** TO-DO ITEM **
Copy everything from the line containing "Find the location" down to the line containing "legend-label: MI-28d is", keeping both of those lines, and omit the picture.

** PROVIDED MATERIAL **
*** Block opens ***
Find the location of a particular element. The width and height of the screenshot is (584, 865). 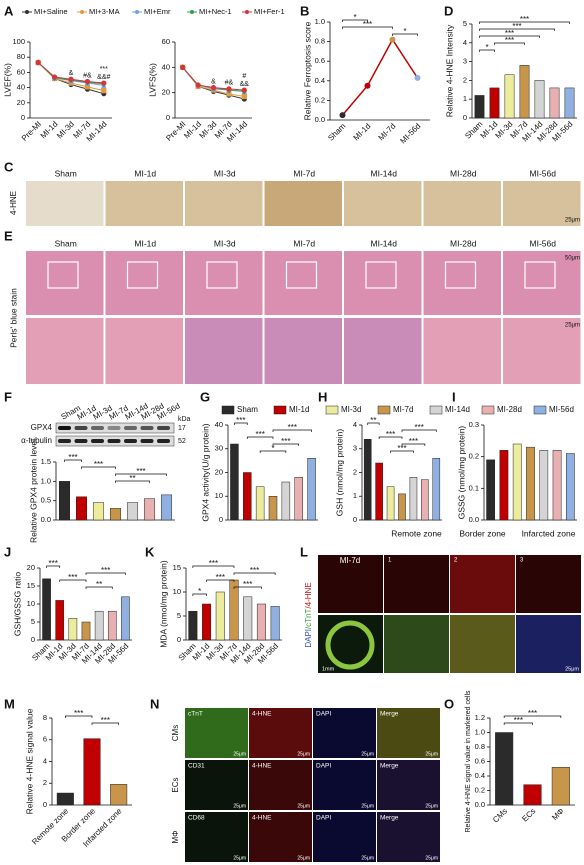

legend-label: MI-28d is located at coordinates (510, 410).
*** Block closes ***
*** Block opens ***
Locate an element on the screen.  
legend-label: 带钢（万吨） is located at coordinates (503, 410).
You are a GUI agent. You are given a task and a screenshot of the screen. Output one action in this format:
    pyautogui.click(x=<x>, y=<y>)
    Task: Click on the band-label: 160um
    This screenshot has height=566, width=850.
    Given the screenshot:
*** Block closes ***
** EXERCISE RESULT **
Find the location of a particular element. The width and height of the screenshot is (584, 865). 

legend-label: MI-28d is located at coordinates (510, 410).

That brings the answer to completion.